If you think about bread mould, you know, some of the purples and some of blues and greens and reds,
but many of the fungi that live in the soil will be kind of whitish, sometimes yellowish, brownish.
And they change colour depending on where they're growing.
If they're exposed to light,
they might grow into a different color
or they might turn yellow as they age.
Is the variety of the network
related to the variety of mushroom?
Absolutely, yeah.
So we often talk about fungal networks
in this very general term.
It's a bit like saying tree.
It describes a manner of growth like tree does,
but think of all the kinds of tree there are.
You wouldn't expect to find a plum on an apple tree.
Yes, some support multiple mushrooms.
Is that correct or no?
No, so one-
They're all particular.
Yeah, yeah, just as trees are, right?
So you have fir trees and beech trees and redwoods,
and they all have different ways of growing
and different habits and tendencies, and they can all live in similar areas together in like a mixed
forest.

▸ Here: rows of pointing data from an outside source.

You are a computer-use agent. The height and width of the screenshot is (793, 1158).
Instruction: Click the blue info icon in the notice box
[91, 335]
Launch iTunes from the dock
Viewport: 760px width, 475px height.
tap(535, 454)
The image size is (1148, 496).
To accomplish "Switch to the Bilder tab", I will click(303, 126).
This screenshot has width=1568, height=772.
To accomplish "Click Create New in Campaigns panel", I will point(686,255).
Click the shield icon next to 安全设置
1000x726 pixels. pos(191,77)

But each one of those would be a different species of tree.
Do you know anything about the way redwoods communicate? Because I understand they have
some sort of a network.
Well, redwoods can coppice. So you can have redwoods coming up from a shared underground
network of roots, essentially. You can see several redwoods can coppice, so you can have redwoods coming up from a shared underground network of roots, essentially.
You can see several redwoods growing together and they might look like several redwoods,
but they're actually all connected underground.

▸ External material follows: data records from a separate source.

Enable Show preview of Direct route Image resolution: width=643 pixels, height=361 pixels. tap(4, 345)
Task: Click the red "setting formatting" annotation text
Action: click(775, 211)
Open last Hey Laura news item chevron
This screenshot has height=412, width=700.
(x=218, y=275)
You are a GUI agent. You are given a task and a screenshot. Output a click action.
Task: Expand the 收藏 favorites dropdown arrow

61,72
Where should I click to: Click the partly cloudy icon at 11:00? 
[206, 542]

Lots of trees do this, not through fungal connections, but they would just actually
be connected.
It's almost like each of the trees are actually branches of the same system.
Yeah, exactly. trees are actually branches of the same system. Exactly.
The way that we think about organisms relating
is often in terms of say there's one organism here,
say a plant, one organism here, say a fungus,
and they relate to each other.
So we think about them as relating.
We almost draw a dotted line between them in our minds.
Two entities connected.
But in lots of cases, in most cases,
it's less that they're connected in that kind of way,
and it's more like they are making each other.
They're making the conditions for each other to exist.
It's more like a relational field of relation
in which they are co-creating each other.
It's a bit like, I don't know if you've seen
that drawing by M.C. Escher.
Yes.
With the hand drawing the hand drawing the hand.
Yes.
I think that's a really beautiful way
to think about these symbiotic associations
because these organisms are creating the conditions
for the other to exist and they are in many ways
creating the conditions for the others to evolve
in the way that they are doing.
So when we see two species that have two different organisms,
say a fungus and a plant, that have a close association,
we're just looking at the current state of affairs.
But imagine through evolutionary time,
these species entwining with each other
in a kind of braid, making each other,
making the conditions for each other to continue to be.
From our microbiome's perspective,
the body is just the thing that holds together the microbiome world,
you know, from its perspective. It's like from our perspective, it's in there doing work for us,
but from its perspective, we're just the vessel that it lives in, we're the house,
and one's not right or wrong. And we tend to look at things from the individual perspective instead
of the collective.
Yeah, I mean, I think that's one of the simplest moves one can do to deepen and expand one's
relationship with the living world is just to try and change perspective. It's not that
we could become a plant in a straightforward way, take on a plant perspective or a fungal
perspective, but just as we do in human relations, you need to be a good human to the other humans
we live with. It's so important to try and see things
from different people's perspectives.
It's the root of empathic connection.
And I think we can do that in the living world as well.
Just a question that we might not be able to answer,
but then what must it be like from your perspective?
How would this look if we just took on that perspective
for just a moment?
So I find it a very helpful tool in a way
to try and enter in, or at least
to step out of my daily assumptions. Thank you.